To spark discussion, the Walker invites local artists and critics to write overnight reviews of our performances. The ongoing Re:View series shares a diverse array of independent voices and opinions; it doesn’t reflect the views or opinions of the Walker or its curators. Today, Dylan Hester shares his perspective on Saturday night’s performances by Dawn of Midi and Nils Frahm, a Walker co-presentation with the SPCO’s Liquid Music Series at the Amsterdam Bar and Hall in St. Paul. Agree or disagree? Feel free to share your thoughts in comments!
Dysnomia, the second full-length album from Brooklyn-based experimental trio Dawn of Midi, is a single suite made up of nine individual tracks. On paper, it’s avant-garde jazz informed by classical minimalism, a 47 minute record that works just as well in headphones as it does on a loud stereo. In person, it’s a stirring and immersive nine-part cycle.

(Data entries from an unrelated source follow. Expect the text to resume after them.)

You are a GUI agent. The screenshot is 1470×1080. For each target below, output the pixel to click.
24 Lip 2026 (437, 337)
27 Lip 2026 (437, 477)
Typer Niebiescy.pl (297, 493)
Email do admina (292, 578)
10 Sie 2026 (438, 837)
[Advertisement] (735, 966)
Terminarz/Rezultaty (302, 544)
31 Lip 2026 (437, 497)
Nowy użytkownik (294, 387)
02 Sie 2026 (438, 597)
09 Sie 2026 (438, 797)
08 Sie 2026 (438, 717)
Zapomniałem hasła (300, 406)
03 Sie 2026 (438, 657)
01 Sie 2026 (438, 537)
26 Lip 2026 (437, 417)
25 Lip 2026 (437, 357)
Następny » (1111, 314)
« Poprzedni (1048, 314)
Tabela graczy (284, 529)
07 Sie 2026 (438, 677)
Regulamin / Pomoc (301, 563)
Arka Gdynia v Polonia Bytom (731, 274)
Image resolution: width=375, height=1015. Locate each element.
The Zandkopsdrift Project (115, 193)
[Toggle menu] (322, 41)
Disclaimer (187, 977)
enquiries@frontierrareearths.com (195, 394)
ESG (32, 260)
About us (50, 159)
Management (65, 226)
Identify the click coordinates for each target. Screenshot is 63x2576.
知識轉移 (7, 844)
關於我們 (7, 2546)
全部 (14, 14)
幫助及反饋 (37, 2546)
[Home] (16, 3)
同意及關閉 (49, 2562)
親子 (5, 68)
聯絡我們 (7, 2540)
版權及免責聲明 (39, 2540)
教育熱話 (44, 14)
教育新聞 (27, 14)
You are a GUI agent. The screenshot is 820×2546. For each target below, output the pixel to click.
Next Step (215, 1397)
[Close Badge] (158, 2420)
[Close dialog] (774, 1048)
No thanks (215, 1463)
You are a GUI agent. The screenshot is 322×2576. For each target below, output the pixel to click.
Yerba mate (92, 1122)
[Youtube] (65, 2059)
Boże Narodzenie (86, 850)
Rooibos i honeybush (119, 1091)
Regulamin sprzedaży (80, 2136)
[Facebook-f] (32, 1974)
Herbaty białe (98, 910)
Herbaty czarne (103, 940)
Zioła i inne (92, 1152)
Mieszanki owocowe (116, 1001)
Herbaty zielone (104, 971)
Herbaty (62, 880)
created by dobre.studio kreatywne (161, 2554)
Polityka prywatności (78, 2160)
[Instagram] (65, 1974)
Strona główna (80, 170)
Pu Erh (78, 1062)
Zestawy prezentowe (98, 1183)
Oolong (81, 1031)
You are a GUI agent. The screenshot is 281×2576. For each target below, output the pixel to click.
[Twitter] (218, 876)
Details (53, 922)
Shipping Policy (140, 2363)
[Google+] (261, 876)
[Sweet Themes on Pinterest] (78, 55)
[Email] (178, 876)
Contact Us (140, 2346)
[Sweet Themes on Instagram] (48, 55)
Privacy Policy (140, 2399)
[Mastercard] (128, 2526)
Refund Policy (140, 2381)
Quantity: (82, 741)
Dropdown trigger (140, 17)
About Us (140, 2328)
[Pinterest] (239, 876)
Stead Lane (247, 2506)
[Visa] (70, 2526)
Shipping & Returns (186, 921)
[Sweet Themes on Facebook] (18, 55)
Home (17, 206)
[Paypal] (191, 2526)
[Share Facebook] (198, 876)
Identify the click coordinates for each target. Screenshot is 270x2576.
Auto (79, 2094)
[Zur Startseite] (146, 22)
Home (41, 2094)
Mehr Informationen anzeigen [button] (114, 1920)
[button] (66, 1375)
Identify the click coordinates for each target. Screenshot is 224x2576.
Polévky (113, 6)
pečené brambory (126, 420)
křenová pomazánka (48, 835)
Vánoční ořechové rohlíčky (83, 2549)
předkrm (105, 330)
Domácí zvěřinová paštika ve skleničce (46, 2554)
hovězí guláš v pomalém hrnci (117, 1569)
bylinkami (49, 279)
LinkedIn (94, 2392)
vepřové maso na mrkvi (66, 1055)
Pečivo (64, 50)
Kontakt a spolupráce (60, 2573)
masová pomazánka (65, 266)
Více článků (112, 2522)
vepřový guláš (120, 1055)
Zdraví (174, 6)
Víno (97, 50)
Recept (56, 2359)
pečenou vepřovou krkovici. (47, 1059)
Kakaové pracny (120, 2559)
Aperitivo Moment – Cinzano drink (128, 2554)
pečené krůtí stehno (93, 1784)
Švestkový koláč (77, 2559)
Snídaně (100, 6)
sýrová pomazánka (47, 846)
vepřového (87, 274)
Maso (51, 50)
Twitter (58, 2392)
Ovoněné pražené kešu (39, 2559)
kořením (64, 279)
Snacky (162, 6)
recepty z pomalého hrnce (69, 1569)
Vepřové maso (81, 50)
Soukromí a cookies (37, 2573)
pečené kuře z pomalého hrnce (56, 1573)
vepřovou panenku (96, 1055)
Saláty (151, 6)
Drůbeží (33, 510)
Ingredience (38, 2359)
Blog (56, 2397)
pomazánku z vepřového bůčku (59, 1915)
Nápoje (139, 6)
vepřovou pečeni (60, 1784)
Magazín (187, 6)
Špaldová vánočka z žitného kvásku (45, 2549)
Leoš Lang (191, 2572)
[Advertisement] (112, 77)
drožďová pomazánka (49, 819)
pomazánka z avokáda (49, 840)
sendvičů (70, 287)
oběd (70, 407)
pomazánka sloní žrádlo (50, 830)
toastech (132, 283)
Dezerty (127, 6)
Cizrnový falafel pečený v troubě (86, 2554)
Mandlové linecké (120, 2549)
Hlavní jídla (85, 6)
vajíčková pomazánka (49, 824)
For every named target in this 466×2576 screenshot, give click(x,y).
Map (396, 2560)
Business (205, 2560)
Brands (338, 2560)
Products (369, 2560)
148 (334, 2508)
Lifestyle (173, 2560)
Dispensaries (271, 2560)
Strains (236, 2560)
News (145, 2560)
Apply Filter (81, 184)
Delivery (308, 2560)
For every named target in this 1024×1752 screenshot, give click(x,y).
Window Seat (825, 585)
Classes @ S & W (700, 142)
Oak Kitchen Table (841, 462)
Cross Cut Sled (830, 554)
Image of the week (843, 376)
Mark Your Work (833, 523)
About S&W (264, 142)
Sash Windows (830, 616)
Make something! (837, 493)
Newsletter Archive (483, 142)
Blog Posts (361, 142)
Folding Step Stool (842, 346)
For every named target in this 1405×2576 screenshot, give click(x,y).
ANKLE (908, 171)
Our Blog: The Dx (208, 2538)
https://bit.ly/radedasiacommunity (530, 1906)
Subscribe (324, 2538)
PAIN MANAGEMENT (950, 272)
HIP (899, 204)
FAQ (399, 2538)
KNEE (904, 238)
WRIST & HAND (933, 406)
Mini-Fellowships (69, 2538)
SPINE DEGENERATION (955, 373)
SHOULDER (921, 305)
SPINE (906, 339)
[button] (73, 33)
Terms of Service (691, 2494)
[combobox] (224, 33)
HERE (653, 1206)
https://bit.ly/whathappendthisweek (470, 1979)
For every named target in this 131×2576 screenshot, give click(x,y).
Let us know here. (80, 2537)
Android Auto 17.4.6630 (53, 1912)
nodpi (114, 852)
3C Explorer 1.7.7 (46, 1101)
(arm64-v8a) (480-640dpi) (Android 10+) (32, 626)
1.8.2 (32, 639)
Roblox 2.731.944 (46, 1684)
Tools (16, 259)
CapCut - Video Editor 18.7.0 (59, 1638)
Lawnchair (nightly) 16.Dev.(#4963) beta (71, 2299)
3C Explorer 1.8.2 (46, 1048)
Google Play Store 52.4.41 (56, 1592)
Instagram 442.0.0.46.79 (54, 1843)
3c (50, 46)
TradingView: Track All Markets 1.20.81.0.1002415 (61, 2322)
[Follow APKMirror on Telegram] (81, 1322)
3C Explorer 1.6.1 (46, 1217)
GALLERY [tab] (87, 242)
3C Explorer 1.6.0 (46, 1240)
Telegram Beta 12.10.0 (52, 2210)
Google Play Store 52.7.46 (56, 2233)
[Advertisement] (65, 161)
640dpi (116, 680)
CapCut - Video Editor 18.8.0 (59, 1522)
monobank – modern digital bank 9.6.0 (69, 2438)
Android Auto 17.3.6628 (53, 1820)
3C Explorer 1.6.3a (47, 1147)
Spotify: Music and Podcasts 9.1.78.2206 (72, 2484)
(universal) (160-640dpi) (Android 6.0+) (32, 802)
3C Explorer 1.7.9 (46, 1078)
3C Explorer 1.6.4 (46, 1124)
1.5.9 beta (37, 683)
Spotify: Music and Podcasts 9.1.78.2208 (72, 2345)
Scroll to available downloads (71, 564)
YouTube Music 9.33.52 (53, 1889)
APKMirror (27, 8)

Bassist Aakaash Israni starts, and Amino Belyamani joins shortly thereafter on electric piano. Both repeat one note over and over. Qasim Naqvi then enters with a bass drum, creating an off-kilter polyrhythmic structure. From here the band’s sound transforms further: it’s jazz, then funk, techno, math rock. At times, I’m not sure whether I trust my own ears.
As their final song (“Dysnomia”) grew softer, I thought I heard the sound of a low-quality cell phone video a few rows behind me. But I was wrong. Actually, I was only hearing the soft ambient chatter and bar sounds from the back of the venue. After spending an hour immersed in Dawn of Midi’s intricate rhythmic structures, my sonic palette had been completely jarred.

Berlin-based composer Nils Frahm‘s most recent work is Spaces, an album which juxtaposes the analog and digital, live and studio, acoustic and electronic. Though occasionally referred to as modern classical, it also touches on minimal synth, glitch, and even dub. It is a testament to his music’s versatility and precision that set opener “Says” also appeared on a recent mix by Swiss techno dj Deetron. Nils closed with “For–Peter–Toilet Brushes–More,” Spaces‘ seventeen-minute centerpiece which involves the use of toilet brushes as percussion. It won him a standing ovation.
The first time I encountered Nils Frahm was in a title of a song by his friend Peter Broderick. “Hello to Nils” is the last track on Broderick’s How They Are, an album that helped get me through my first winter in Minnesota. Nils’ music likewise helps to ease the melancholy and emphasize the transcendence of the winter months. He does not shy away from sentiment: at one point last night, he introduced a song from his Screws album as a “little bit cheesy” piece of music he wrote after breaking his thumb. But he played it with complete, moving sincerity. It was only appropriate that a fresh layer of snow had appeared outside by the time the show ended.